Designer antibodies block Alzheimer’s plaque from forming

Amyloid plaques in Alzheimer's disease
Designer antibodies can be created to avoid triggering an inflammatory response that has limited the success of antibodies to treat Alzheimer's disease in the past. (Jensflorian CC BY-SA 3.0)

While the cause of Alzheimer’s disease remains unclear, the accumulation of amyloid-beta proteins in the brain is still thought to be a major culprit. That's why amyloid-beta plaques and tau tangles—twisted fibers of the tau protein that form inside dying cells—are a prime target in Alzheimer’s research.

Now a University of Cambridge team is using computer-designed antibodies to stop amyloid-beta from sticking together and forming clumps.

Harmful brain deposits form when amyloid and tau proteins fold into the wrong shape and stick together. The designer antibodies target the amyloid-beta protein’s epitopes, which are the regions where antibodies bind. They block the protein’s ability to aggregate, resulting in the “almost complete elimination” of amyloid plaques in test tubes and in nematode worms, according to a statement. The research was published in Science Advances.

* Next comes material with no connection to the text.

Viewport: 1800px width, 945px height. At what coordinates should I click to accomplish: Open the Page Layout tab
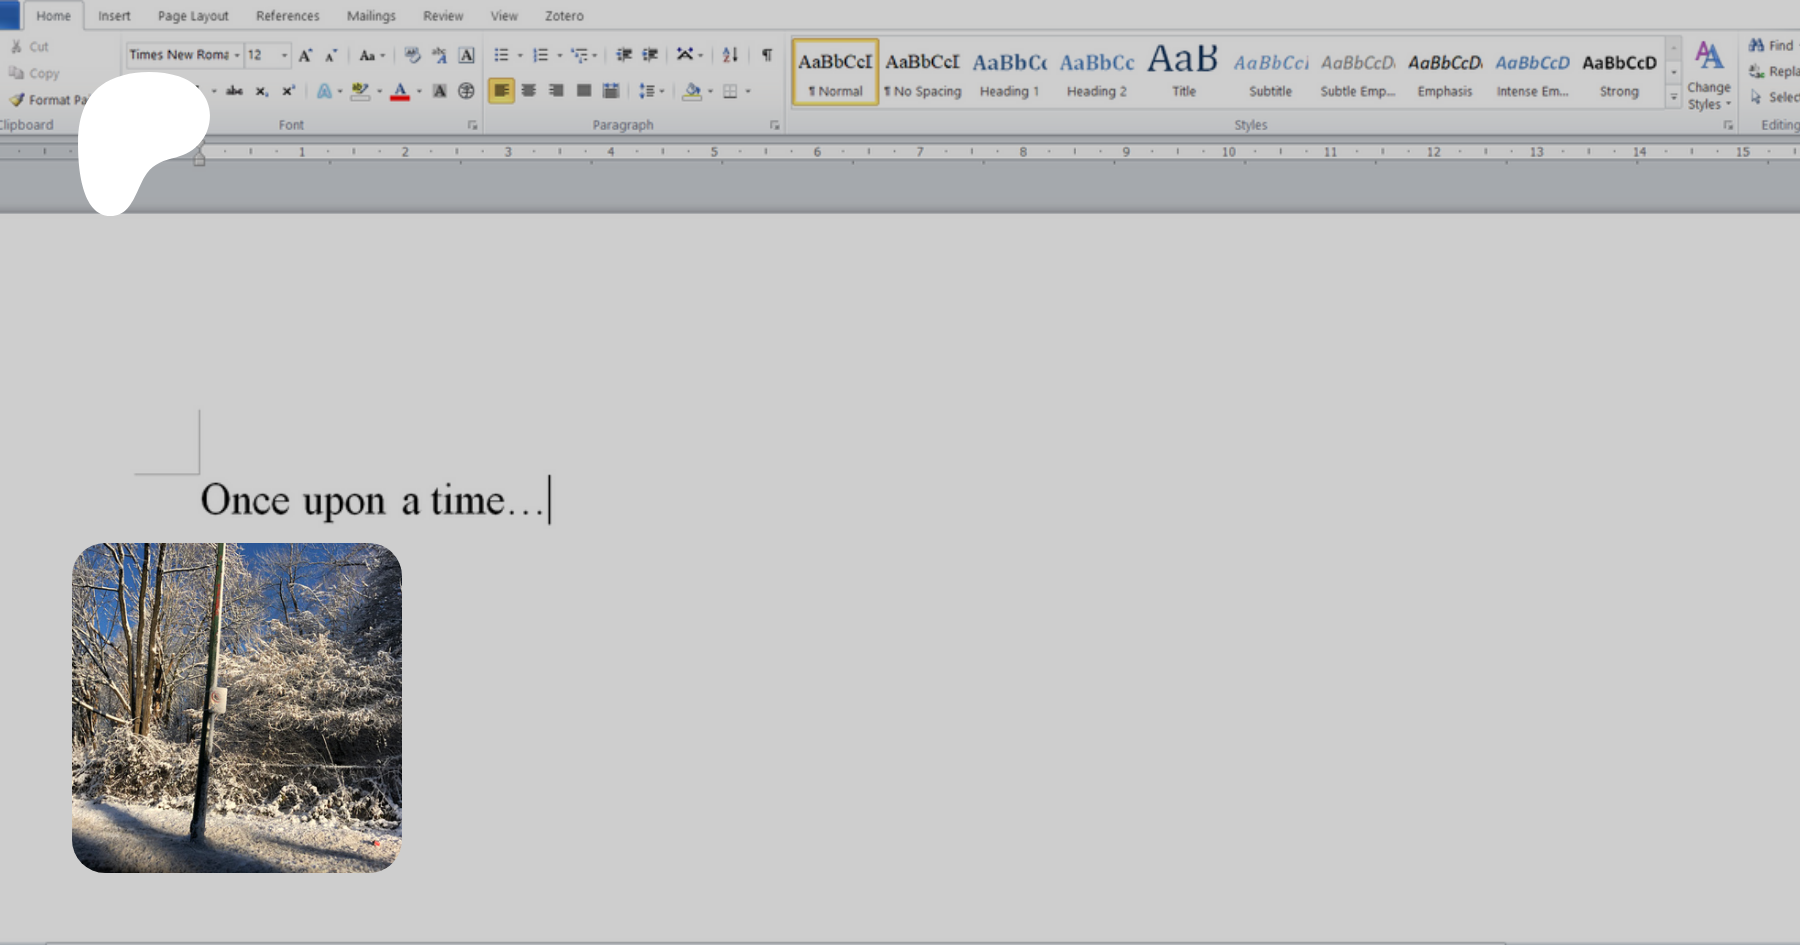(x=193, y=16)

An Alzheimer’s treatment that prevents plaque formation and neuron loss would be a significant boost to the field, where treatments focus on managing symptoms and not on delaying or halting disease progression. Whileseveral antibody-based treatments for Alzheimer’s are available in the clinic, including AbbVie’s anti-tau candidate, ABBV-8E12, and Biogen’s amyloid-buster, aducanumab, the field has endured some late-stage failures. Merck terminated a 2,000-patient trial of its verubecestat after external reviewers deemed it had “virtually no chance of finding a positive clinical effect,” while Eli Lilly ditched its solanezumab last fall because it failed to beat out a placebo.

Antibodies are traditionally made by injecting animals with the antigen of interest, but technological improvements have made it possible to design them using a computer. This computer-aided design "substantially lowers the time and cost required," said study co-author Pietro Sormanni, a postdoctoral researcher in the Centre for Misfolding Diseases in Cambridge, in the statement. "It also allows us to target specific regions within the antigen, as well as to control for other properties critical for clinical applications, such as antibody stability and solubility."

The designer antibodies are smaller than traditional antibodies, the Cambridge researchers wrote, so they cross the blood-brain barrier more easily and do not provoke the inflammatory response that has limited the success of other antibody-based treatments for Alzheimer’s.